Did you reverse this? e.g. compression is useful for POS tagging, etc.

No, the original is correct. Let's say you want to compress a text corpus. Then you need a good probability model P(s), of the probability of a sentence, that assigns high probability to the sentences in the corpus. Since most sentences follow grammatical rules, the model P(s) will need to reflect those rules in some way. The better you understand the rules, the better your model will be, and the shorter the resulting codelength. So because parsing (and POS tagging, etc) is useful for compression, the compression principle allows you to evaluate your understanding of parsing (etc).

Comment author: 16 May 2011 06:13:13PM 0 points [-]

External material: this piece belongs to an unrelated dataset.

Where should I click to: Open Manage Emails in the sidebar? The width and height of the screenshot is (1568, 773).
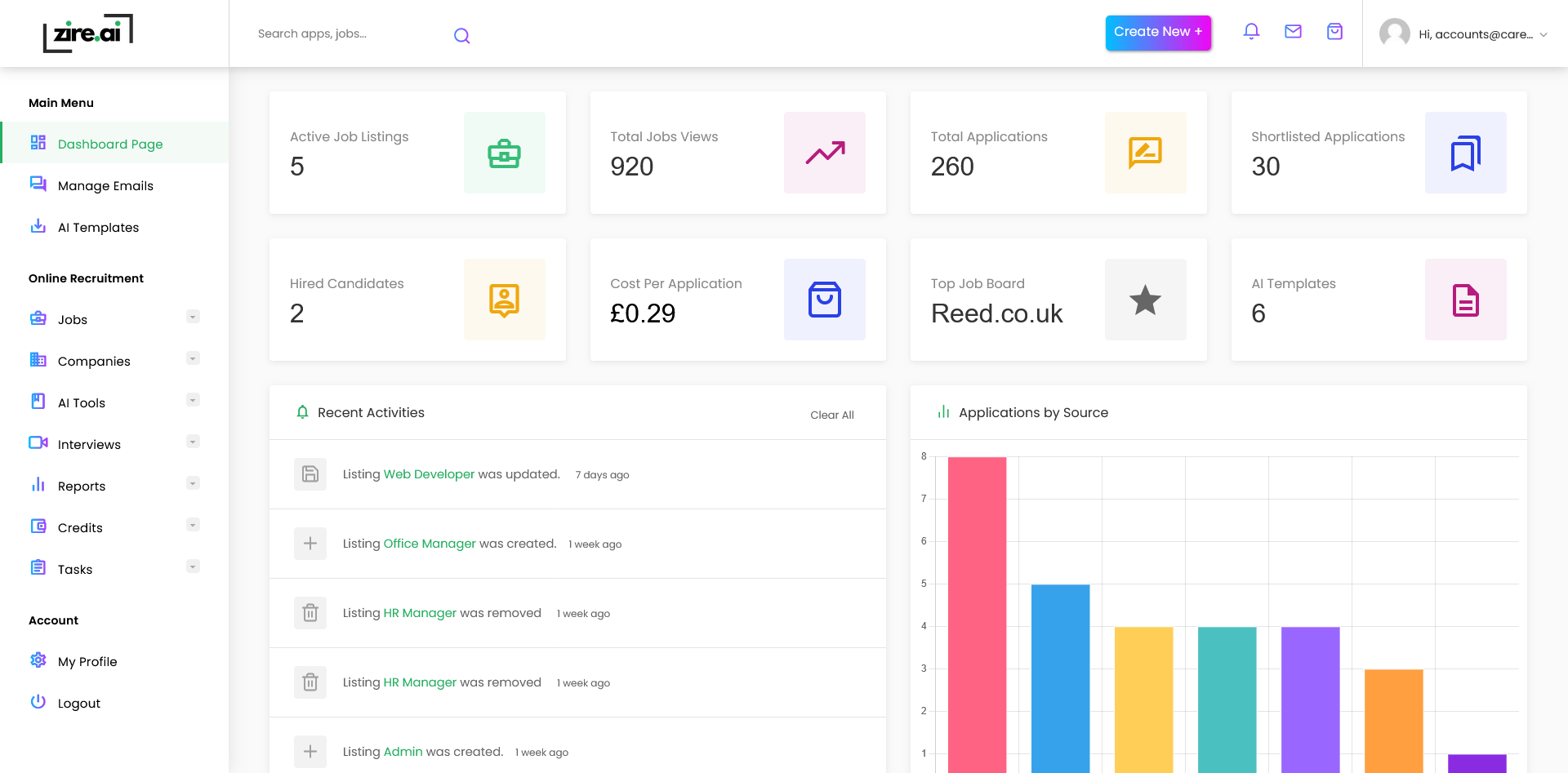pos(105,186)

If your project works, then, it will reduce science to a problem in NP?

Comment author: 16 May 2011 07:21:30PM 1 point [-]

That's what other compression advocates want to do. In fact, it's pretty obvious that this is true - if you found an algorithm capable of computing the Kolmogorov complexity of any input string, you would pretty much put all theoretical scientists out of work. Unfortunately or not, this problem is uncomputable. Some people (Hutter et al) think, however, that it is possible to find good general purpose algorithms for computing approximations to the K-complexity.

I disagree - I think such algorithms are far out of reach. To me, the compression idea is interesting because it provides a new way to evaluate one's understanding of various phenomena. I want to study text compression because I am interested in text, not because I think it will lead to some grand all-purpose algorithm. This is in the spirit of The Virtue of Narrowness.